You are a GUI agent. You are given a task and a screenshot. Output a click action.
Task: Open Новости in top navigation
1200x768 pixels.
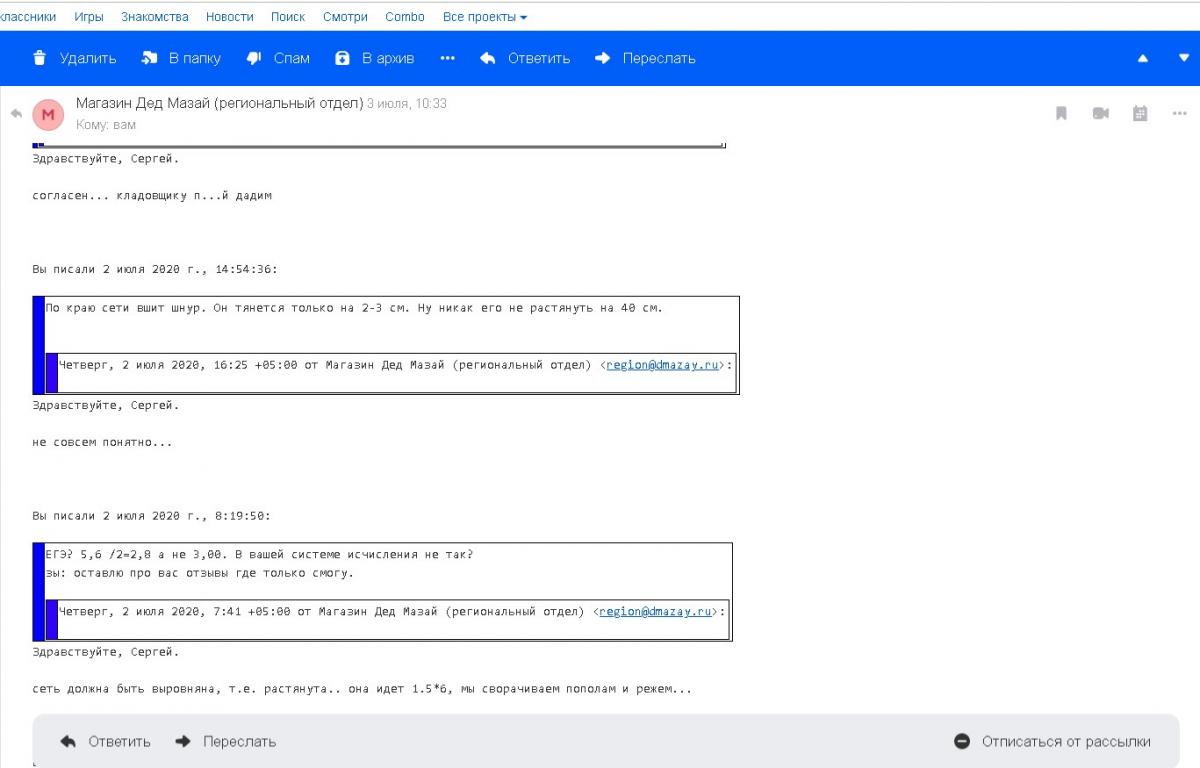click(x=230, y=17)
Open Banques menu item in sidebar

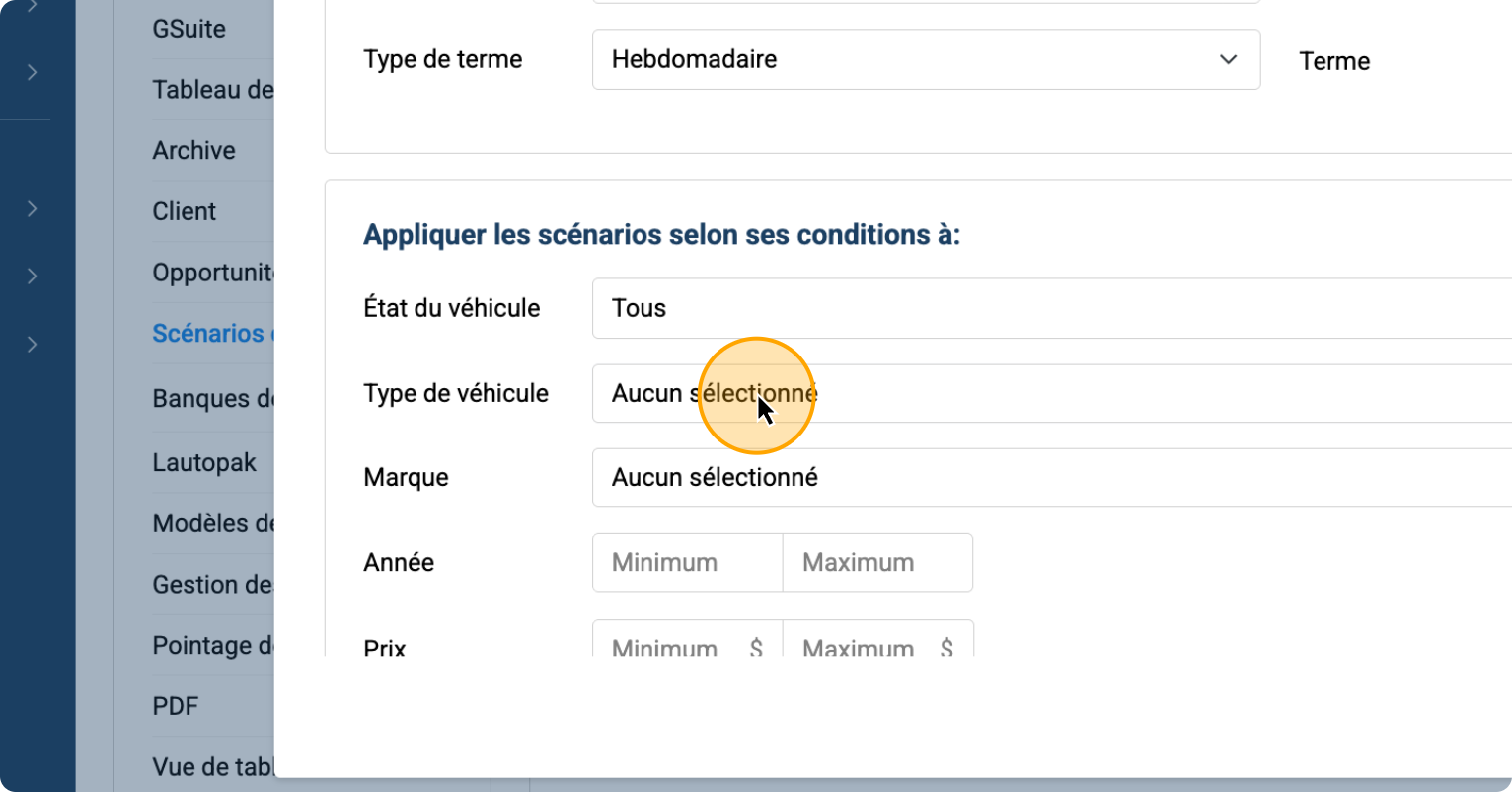212,398
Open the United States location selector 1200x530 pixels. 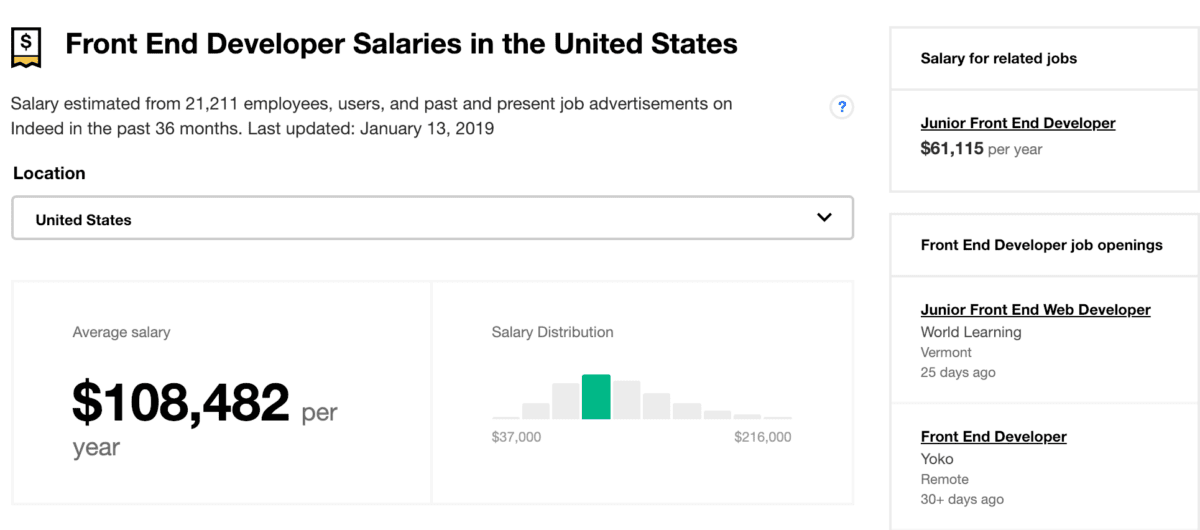pos(432,218)
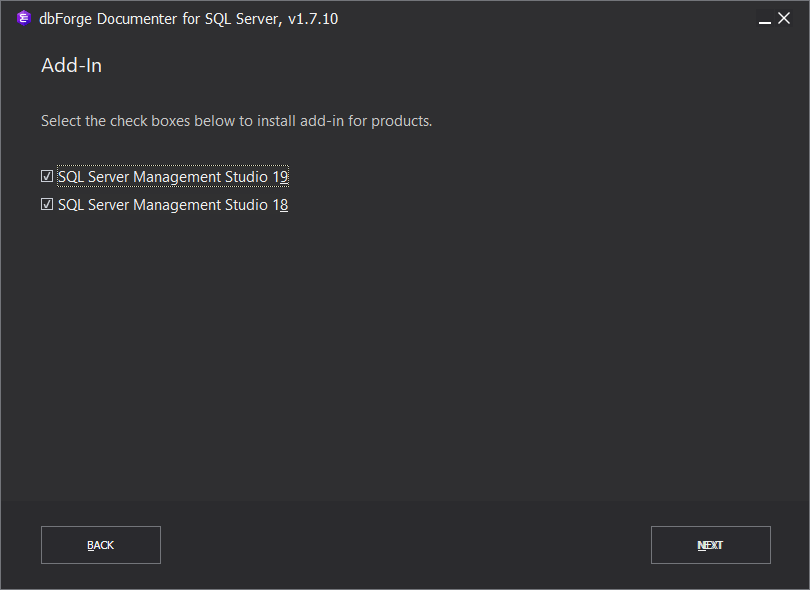Image resolution: width=810 pixels, height=590 pixels.
Task: Untick the SQL Server Management Studio 19 checkbox
Action: coord(47,176)
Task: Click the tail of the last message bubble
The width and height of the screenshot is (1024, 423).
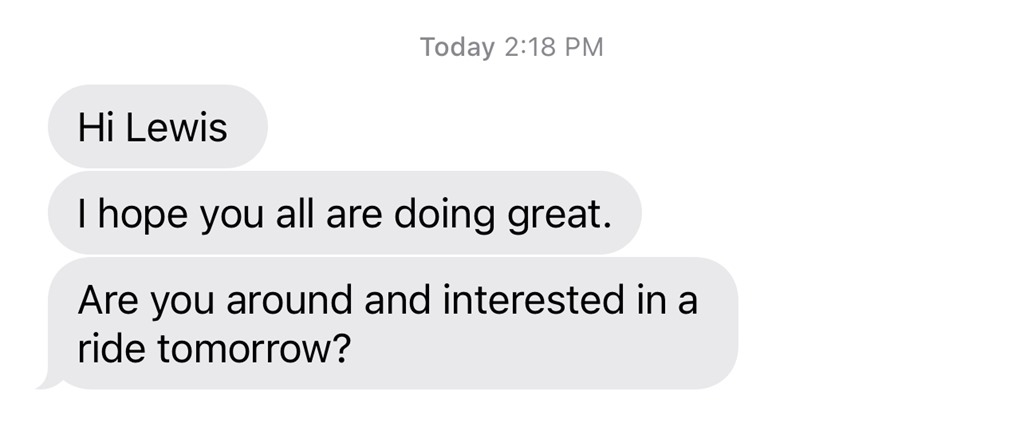Action: [x=43, y=381]
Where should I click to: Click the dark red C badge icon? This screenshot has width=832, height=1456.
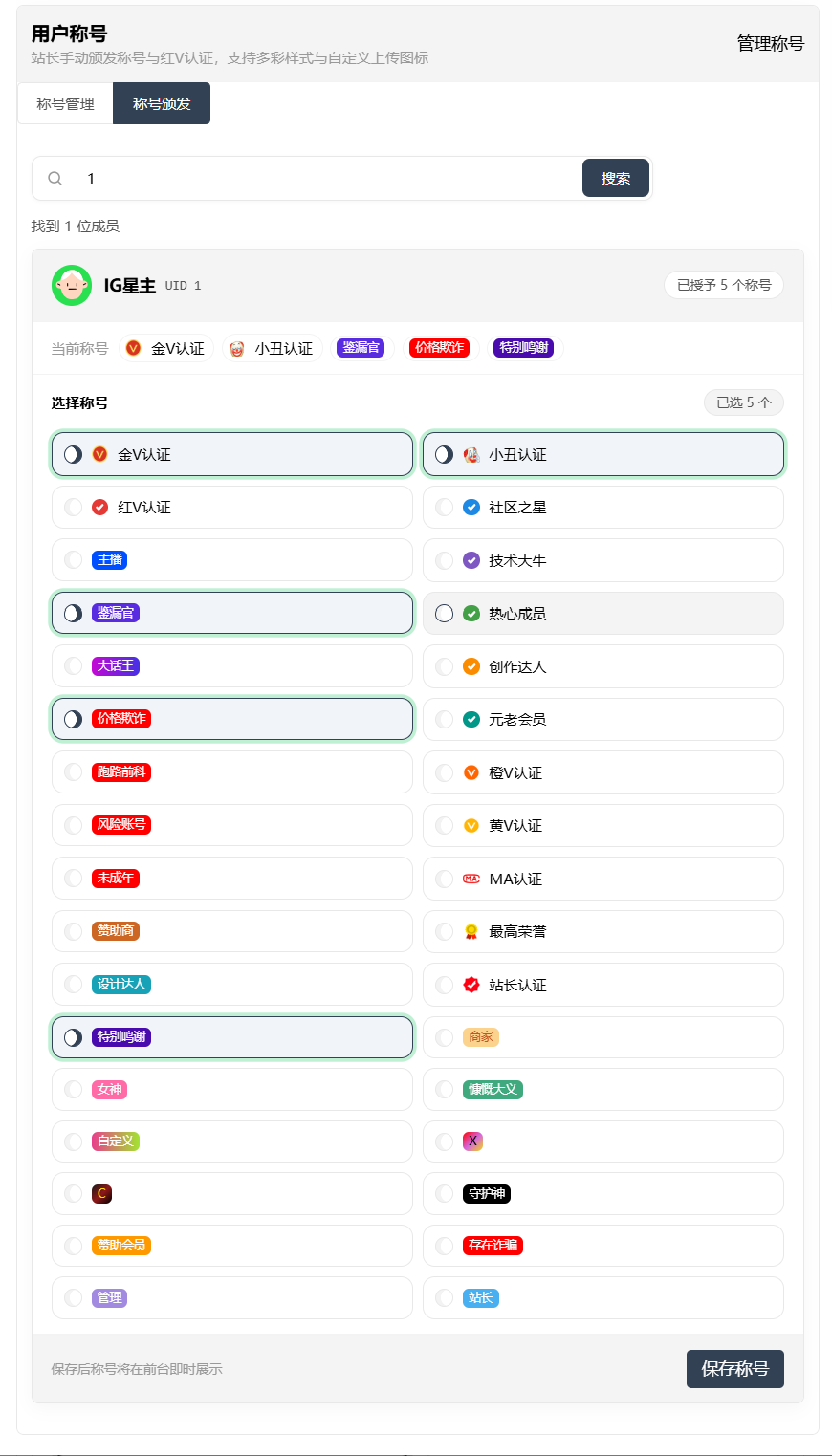[x=101, y=1193]
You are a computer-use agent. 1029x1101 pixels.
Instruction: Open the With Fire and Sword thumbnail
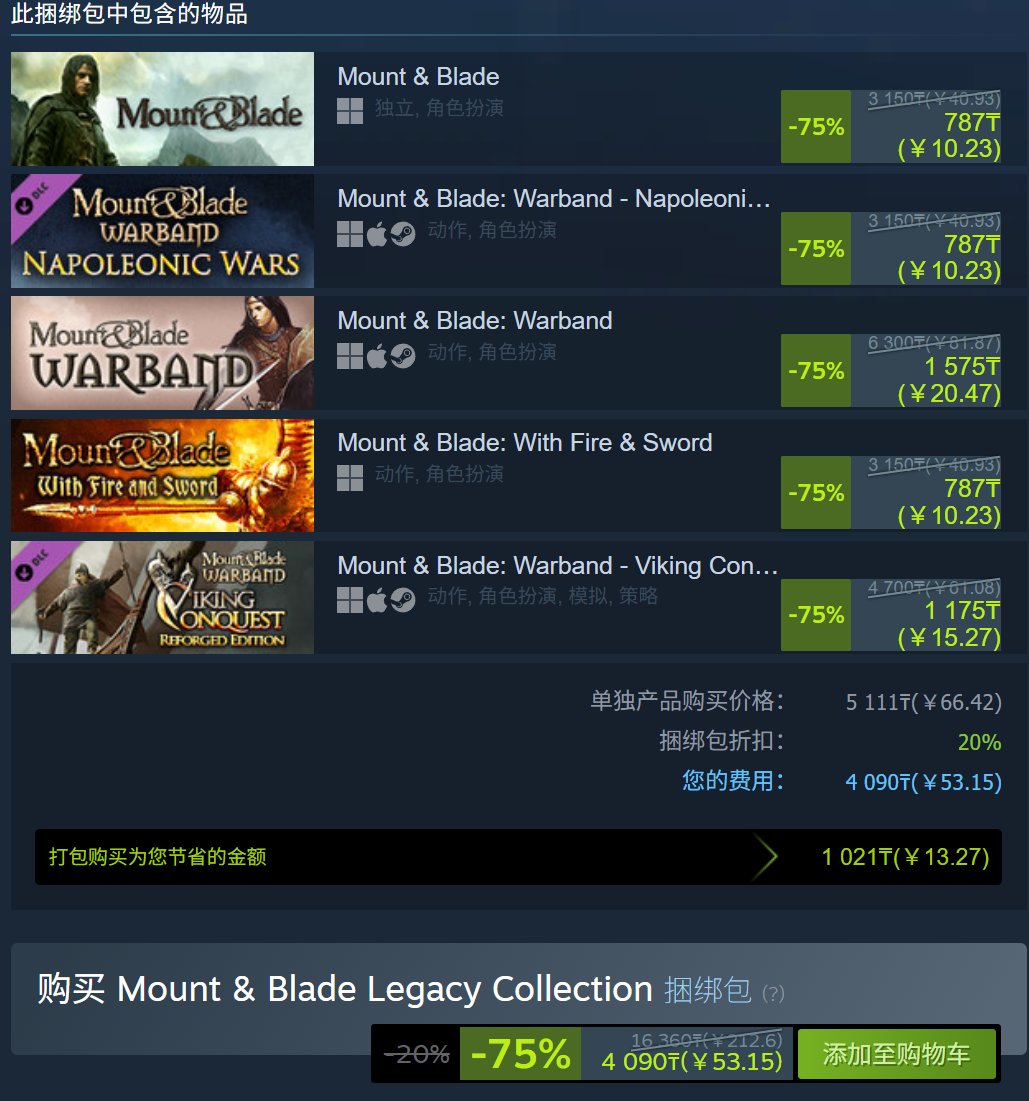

==========

== Exercise details ==
Do not include pictures. Copy only the lines running from the line with "You are a computer-use" through the last line of the records, exactly as they appear.

== Final answer ==
You are a computer-use agent. 1029x1101 pixels.
Instruction: Open the With Fire and Sword thumbnail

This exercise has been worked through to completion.